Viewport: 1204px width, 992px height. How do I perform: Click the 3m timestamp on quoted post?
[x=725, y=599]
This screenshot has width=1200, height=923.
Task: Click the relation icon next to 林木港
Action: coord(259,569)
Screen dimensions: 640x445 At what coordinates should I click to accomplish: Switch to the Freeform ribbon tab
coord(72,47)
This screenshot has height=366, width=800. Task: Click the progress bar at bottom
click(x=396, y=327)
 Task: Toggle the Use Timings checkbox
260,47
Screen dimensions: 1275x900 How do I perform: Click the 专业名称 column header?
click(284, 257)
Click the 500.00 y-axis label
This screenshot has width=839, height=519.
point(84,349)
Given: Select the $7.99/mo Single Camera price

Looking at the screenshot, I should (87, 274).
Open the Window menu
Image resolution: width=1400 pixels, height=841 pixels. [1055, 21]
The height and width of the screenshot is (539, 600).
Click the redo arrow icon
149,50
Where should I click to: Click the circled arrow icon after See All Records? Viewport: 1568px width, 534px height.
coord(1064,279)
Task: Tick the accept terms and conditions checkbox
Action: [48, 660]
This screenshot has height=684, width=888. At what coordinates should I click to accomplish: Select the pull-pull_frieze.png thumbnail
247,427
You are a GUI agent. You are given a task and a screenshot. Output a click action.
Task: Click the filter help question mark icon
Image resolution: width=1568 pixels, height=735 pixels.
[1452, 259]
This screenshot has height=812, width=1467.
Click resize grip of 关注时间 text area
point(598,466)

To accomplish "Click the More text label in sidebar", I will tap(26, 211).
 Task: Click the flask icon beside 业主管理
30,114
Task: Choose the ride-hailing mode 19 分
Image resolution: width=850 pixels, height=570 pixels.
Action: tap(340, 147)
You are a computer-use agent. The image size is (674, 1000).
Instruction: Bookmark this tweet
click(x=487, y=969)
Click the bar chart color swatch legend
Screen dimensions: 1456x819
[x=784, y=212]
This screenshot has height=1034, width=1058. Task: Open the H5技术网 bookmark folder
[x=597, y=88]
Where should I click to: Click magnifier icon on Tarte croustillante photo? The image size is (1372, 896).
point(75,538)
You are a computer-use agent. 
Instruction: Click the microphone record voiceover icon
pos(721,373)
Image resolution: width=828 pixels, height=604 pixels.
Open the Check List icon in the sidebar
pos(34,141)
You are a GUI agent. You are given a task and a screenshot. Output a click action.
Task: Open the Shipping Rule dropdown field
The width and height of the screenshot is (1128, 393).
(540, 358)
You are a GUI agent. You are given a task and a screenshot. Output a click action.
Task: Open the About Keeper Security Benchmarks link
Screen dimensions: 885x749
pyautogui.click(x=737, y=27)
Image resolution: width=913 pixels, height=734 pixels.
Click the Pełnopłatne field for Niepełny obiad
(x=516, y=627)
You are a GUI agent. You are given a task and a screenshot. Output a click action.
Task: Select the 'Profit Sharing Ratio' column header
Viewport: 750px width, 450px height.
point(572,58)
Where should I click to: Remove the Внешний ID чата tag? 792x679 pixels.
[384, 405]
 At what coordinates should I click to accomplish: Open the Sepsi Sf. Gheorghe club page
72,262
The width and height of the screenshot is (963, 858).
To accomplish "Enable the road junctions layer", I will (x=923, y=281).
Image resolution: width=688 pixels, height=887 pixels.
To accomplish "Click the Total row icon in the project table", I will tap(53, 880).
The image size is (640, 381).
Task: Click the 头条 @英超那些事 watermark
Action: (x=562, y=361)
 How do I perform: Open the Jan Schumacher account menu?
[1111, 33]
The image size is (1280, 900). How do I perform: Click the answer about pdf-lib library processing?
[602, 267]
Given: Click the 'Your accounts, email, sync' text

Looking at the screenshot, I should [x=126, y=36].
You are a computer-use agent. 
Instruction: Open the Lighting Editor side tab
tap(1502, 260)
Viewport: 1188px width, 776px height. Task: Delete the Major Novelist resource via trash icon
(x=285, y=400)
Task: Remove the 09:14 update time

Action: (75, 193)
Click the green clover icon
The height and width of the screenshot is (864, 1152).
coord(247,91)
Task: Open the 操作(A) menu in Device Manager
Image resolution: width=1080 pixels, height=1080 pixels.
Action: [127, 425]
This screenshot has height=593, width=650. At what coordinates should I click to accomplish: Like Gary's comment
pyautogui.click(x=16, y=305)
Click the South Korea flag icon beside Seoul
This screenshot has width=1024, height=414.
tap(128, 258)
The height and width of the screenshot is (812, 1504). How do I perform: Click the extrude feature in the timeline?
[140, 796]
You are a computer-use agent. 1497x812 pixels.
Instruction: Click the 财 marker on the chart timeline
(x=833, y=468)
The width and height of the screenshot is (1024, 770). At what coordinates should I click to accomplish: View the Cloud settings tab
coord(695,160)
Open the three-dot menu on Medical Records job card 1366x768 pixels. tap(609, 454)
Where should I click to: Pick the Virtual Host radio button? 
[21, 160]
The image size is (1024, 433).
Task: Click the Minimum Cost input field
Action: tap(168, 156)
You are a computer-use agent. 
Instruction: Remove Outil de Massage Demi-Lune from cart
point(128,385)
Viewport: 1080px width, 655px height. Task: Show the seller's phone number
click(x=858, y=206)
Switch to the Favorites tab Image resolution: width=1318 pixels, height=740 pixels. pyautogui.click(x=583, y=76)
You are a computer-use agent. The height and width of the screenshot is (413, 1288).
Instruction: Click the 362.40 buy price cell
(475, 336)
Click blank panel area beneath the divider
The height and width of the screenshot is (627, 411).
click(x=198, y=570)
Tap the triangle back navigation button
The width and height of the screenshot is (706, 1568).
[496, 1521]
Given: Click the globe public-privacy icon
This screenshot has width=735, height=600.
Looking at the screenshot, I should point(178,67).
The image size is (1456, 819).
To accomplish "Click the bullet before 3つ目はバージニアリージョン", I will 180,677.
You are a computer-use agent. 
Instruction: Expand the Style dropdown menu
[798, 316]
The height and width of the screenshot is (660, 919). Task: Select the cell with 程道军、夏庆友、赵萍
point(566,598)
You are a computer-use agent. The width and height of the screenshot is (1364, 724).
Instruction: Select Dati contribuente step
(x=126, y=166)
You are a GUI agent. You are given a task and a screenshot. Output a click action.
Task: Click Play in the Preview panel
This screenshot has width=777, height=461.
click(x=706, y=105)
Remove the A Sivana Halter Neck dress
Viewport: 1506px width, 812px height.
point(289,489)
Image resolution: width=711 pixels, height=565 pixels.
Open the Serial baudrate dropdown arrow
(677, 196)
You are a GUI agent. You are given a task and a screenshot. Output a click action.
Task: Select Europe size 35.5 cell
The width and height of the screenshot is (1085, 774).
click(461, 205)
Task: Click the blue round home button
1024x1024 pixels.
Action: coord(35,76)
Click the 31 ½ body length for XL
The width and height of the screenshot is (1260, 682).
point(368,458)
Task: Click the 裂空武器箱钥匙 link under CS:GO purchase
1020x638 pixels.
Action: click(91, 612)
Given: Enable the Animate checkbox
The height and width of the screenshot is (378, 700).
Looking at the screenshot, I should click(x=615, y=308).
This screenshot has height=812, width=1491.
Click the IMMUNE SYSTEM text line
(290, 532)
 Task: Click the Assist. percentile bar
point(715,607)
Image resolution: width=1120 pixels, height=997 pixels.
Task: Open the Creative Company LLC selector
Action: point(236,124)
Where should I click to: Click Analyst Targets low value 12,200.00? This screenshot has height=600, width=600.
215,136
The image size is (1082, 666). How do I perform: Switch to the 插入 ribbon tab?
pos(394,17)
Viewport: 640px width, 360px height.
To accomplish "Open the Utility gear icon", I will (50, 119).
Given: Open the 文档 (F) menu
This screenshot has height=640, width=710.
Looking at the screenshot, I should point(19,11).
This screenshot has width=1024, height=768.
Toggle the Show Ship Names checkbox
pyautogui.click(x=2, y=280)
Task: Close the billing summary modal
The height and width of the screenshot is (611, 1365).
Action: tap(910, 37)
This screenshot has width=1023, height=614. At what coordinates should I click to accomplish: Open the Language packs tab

· · · · · · ·

Of all the entries above, repeat only the lines from the line that has "Task: Select Europe size 35.5 cell" to the line that has "Task: Click the 裂空武器箱钥匙", both lines included, exactly.

Task: Select Europe size 35.5 cell
The width and height of the screenshot is (1085, 774).
click(461, 205)
Task: Click the blue round home button
1024x1024 pixels.
Action: coord(35,76)
Click the 31 ½ body length for XL
The width and height of the screenshot is (1260, 682).
point(368,458)
Task: Click the 裂空武器箱钥匙 link under CS:GO purchase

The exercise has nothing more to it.